For over 500 years, Albanians have played a vital role in the history of Southern Italy. Beginning in 1448, the King of Naples enlisted the help of General Demetrios Reres, of the Albanian army, to help him defeat a rebellious uprising in Naples. In exchange for their aid, Naples’s king declared the Albanian general governor of Calabria, granting land to the Albanians in the mountainous area called Catanzaro.
One generation later, the Kingdom of Naples once again needed Albanian military assistance. This time, the legendary Albanian leader, Skanderbeg, dispatched his troops to Italy to end a French supported insurrection. The skilled Albanian soldiers effectively saved Napoli and were rewarded with land east of Taranto in Apulia. A stronger alliance was formed between the two nations and Skanderbeg became the new commander of the Neapolitan-Albanian army.
The success of Skanderbeg and the powerful Albanian army eventually came to an end. Like much of the Mediterranean, Albania became subject to the invading Turks. Many of its people fled the invasion to Venice. Throughout the 1500’s, Venice and southern Italy was a refuge to Albanians. During these periods of concentrated Albanian immigration, many Albanian villages were formed in Calabria, Basilicata, Brindisi, and Sicily. The new immigrants often took up work as mercenaries hired by the Italian armies.
Many of these villages still exist in Southern Italy. Over 800,000 Albanians in Italy speak a language called ‘Tosca.” Tosca is a type of Albanian distinct to Italy. It is primarily Aberesh ( the native language of Albania), but also contains Italian and traces of Greek. Although Tosca is not an official language of Italy, it can be heard spoken at homes in Albanian-Italian villages like Civita. There are four Tosca dialects, all spoken in Southern Italy. Those dialects are Sicilian Albanian, Calabrian Albanian, Central Mountain Albanian, and Field Marino Albanian.

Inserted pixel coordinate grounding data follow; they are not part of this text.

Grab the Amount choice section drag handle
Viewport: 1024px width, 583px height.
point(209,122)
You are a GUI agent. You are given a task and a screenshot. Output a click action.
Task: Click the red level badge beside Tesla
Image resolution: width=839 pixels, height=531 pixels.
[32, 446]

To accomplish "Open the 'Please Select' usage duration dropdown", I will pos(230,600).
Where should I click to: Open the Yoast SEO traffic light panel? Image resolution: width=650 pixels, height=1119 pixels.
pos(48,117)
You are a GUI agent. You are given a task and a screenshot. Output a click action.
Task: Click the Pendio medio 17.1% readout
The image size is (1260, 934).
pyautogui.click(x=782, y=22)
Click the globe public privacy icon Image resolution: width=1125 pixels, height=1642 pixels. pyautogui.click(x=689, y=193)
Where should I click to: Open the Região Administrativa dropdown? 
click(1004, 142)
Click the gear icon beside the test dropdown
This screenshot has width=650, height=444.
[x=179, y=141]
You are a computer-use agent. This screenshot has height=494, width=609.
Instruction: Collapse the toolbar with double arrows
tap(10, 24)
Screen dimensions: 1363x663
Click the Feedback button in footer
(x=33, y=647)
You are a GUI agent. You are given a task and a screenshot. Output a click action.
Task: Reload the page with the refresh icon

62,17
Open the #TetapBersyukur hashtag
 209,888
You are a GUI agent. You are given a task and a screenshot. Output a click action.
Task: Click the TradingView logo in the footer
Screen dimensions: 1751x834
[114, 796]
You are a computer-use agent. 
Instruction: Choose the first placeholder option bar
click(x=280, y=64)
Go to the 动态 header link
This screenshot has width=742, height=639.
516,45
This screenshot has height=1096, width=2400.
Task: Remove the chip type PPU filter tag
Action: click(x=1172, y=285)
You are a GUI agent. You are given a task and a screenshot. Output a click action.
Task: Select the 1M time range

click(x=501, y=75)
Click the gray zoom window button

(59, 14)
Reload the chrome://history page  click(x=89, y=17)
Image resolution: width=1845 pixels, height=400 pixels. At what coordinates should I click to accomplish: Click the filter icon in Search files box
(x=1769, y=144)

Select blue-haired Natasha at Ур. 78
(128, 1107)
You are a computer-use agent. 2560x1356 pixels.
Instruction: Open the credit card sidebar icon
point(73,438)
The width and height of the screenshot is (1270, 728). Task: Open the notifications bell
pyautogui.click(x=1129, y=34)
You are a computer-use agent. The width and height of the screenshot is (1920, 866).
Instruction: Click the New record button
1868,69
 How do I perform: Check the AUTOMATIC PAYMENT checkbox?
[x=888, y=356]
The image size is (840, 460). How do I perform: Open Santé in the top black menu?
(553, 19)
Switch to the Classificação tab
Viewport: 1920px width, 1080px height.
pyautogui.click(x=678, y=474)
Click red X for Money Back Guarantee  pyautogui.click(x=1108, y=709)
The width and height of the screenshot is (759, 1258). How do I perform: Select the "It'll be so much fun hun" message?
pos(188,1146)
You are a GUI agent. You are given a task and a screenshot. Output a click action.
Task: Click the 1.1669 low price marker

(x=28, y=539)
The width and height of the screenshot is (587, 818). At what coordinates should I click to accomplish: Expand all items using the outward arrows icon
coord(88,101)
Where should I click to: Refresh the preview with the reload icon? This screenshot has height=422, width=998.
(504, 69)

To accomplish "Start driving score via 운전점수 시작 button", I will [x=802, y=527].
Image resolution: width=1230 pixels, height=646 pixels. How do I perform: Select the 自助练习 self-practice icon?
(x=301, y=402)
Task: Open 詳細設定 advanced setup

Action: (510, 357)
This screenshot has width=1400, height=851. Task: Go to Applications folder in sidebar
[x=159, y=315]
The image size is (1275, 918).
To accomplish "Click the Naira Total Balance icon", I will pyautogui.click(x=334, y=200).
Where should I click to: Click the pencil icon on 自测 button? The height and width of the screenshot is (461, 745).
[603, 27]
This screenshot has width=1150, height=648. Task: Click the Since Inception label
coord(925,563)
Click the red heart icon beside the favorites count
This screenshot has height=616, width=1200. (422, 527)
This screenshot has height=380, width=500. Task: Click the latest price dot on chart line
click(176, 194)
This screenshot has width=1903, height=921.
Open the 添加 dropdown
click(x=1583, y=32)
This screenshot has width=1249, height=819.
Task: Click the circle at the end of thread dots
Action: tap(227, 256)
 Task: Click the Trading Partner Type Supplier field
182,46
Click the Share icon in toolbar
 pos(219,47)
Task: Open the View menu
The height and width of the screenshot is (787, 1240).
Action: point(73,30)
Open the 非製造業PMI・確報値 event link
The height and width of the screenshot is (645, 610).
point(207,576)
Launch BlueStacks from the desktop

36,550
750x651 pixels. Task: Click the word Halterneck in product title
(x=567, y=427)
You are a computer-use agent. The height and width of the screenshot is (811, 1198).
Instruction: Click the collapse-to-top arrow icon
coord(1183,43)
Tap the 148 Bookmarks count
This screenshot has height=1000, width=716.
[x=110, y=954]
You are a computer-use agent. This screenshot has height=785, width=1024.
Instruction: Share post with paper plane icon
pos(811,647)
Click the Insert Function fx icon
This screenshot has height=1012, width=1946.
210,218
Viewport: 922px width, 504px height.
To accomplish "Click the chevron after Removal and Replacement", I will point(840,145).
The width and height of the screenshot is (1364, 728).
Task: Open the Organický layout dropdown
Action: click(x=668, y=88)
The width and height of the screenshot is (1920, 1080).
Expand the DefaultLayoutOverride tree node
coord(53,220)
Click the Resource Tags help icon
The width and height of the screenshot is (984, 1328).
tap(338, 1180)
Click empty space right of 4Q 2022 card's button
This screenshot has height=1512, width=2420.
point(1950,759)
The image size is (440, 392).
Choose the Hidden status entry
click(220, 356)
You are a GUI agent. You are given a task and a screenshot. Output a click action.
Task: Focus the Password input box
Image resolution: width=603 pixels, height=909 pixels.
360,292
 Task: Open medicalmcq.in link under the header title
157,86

Throughout Calabria and much of Southern Italy, Albanian customs influence many local festivals. Celebrations for the harvest emphasizing mushrooms and chestnuts typify Albanian influence. In some of these celebration, nostalgia for the Albanian soil left behind weaves through the festivity.
So although Italy may be facing what seems like a new immigration problem due to the war in Kosovo, the presence of ethnic-Albanians in Italy has a long historical precedence.